By Charles Kennedy of OilPrice.com
The OPEC+ group has made progress in talks with its African producers over their oil output quotas next year, three OPEC+ sources told Reuters on Friday, after the alliance had to postpone this weekend’s meeting over the spat.
On Wednesday, OPEC said that the OPEC+ meeting scheduled for this weekend would be postponed to November 30, which sent oil prices tumbling over fears of disagreements in the group about the next move in its oil production policy.
OPEC’s African members Angola and Nigeria have reportedly asked to have a higher production ceiling next year, after taking a cut in their quotas at the June 2023 meeting of OPEC+ as they had consistently failed to pump to their quotas.

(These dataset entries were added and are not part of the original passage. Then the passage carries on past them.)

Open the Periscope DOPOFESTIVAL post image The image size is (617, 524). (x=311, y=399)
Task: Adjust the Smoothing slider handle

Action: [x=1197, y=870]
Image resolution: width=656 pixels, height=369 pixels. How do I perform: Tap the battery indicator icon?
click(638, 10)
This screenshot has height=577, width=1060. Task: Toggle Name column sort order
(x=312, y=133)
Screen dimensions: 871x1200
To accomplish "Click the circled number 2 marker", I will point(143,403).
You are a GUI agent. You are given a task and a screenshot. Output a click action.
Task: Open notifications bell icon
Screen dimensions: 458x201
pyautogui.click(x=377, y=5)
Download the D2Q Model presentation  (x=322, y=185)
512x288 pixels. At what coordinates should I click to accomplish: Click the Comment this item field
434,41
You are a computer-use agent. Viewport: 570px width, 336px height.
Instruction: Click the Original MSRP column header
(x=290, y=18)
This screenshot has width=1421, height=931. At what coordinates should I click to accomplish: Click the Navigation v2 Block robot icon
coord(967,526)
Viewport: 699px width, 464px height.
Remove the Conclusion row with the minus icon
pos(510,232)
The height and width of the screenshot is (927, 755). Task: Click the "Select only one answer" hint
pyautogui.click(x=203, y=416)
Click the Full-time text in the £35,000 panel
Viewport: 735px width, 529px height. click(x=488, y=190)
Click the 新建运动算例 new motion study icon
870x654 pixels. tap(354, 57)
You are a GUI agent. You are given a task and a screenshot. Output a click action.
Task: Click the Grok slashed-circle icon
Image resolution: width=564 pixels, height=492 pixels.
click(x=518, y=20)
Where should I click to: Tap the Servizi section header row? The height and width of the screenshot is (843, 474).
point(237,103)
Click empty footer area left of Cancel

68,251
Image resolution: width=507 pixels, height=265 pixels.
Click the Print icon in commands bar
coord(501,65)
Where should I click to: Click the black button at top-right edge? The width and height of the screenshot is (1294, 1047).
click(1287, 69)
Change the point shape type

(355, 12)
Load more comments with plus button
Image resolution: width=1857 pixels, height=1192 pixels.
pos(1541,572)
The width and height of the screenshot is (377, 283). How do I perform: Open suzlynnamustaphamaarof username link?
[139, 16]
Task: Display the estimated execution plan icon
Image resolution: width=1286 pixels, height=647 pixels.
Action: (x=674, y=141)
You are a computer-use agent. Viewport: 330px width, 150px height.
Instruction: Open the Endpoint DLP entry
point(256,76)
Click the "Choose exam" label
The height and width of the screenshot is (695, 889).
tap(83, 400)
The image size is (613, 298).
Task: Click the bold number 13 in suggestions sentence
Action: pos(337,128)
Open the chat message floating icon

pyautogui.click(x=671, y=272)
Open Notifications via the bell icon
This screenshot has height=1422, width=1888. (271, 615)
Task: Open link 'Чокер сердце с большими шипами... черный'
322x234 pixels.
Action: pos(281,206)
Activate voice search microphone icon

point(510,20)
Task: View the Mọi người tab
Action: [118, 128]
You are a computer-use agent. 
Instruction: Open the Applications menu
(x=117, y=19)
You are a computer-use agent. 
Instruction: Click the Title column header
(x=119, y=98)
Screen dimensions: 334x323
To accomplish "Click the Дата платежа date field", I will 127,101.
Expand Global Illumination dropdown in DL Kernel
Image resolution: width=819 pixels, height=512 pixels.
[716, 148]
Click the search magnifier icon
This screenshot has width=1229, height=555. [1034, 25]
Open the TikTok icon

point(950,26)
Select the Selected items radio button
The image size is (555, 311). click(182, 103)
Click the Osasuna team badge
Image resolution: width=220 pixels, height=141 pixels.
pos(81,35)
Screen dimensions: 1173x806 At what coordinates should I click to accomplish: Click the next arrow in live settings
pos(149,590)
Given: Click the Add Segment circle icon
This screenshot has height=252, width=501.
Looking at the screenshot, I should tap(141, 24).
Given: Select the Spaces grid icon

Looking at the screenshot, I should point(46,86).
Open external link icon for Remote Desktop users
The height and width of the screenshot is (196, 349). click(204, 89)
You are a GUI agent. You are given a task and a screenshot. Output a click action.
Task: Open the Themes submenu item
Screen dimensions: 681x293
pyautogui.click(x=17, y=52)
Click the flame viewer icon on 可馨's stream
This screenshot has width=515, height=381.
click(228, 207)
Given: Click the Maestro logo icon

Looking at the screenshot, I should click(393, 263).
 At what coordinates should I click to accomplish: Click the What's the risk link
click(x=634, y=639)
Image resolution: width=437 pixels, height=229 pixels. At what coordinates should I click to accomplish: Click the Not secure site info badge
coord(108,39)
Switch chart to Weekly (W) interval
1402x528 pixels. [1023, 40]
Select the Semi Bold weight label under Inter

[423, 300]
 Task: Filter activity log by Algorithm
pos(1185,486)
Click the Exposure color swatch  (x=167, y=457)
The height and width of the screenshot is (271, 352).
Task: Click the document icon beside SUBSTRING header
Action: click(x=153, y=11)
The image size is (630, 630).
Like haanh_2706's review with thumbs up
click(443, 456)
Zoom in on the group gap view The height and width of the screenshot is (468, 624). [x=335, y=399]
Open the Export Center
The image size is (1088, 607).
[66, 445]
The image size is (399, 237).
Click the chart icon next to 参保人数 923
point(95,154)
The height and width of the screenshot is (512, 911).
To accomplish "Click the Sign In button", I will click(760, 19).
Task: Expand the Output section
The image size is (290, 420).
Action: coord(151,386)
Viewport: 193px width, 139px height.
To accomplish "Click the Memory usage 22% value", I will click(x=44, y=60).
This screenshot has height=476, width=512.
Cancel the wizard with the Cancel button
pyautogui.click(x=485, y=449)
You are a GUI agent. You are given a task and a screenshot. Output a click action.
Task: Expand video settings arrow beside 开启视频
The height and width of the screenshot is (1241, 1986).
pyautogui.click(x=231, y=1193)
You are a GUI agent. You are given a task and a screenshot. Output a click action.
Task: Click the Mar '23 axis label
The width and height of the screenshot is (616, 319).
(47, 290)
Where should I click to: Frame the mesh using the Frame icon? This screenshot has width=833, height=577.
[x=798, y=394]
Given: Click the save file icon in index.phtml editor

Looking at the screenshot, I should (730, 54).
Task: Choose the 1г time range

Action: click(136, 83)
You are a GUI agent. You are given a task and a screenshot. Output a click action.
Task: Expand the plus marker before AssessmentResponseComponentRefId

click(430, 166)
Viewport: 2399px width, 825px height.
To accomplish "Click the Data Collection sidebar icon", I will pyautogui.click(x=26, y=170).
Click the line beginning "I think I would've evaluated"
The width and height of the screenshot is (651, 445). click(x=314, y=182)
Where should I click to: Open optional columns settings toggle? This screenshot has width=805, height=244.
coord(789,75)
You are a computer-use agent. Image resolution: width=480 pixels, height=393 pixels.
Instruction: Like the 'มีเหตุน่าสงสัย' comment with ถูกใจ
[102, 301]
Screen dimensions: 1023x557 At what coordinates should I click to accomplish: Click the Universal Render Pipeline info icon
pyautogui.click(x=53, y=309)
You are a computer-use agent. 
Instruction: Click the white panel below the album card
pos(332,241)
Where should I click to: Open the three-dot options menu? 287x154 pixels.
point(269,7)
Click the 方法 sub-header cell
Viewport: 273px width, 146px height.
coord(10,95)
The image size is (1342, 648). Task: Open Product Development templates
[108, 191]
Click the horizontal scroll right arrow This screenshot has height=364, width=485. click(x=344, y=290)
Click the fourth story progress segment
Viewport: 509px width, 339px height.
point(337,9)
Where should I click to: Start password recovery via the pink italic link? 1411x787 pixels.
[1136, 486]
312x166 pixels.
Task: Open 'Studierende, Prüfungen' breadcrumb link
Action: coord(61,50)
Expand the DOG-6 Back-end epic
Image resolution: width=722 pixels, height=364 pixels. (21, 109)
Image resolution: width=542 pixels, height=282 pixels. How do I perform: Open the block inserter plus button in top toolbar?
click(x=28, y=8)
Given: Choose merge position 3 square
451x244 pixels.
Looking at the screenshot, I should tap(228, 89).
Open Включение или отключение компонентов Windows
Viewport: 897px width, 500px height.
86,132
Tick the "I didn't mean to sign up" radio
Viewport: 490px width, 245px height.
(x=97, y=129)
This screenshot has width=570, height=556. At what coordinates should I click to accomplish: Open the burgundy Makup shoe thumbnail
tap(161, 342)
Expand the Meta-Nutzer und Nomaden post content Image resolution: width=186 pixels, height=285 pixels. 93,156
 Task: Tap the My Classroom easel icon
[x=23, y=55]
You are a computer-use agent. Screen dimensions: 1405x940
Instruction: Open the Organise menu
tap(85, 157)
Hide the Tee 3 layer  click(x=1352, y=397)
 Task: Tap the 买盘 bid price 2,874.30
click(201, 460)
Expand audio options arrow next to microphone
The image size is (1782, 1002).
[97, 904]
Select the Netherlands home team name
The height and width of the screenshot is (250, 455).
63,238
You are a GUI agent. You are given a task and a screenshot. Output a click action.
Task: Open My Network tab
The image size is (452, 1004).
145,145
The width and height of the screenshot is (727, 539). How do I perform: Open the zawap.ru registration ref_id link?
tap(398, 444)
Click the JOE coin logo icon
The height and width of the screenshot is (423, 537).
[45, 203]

Angola, Congo and Nigeria were forced to commit to lower oil production in 2024, and the originally scheduled November 26 meeting could potentially have pressured them to make further production cuts, as the Saudis express discontent over compliance with the deal as it shoulders the bulk of the burden, according to reports this week.
Before the announcement of a delay in the meeting, which will be held online next week, most analysts had expected that OPEC’s top producer, Saudi Arabia, would extend its voluntary cut of 1 million barrels per day (bpd) into 2024, considering the latest slide in oil prices to $80 and the typically weak period for oil demand in the first quarter of every year. Market talk was also intensifying that OPEC+ could announce a deeper cut.
OPEC+ will likely reach an agreement at the meeting next week, one of Reuters’ sources said on Friday, feeling “with 99% of confidence” there would be a deal.
Two other sources told Reuters that the group was close to reaching a compromise with the African producers on the levels of their crude oil production next year.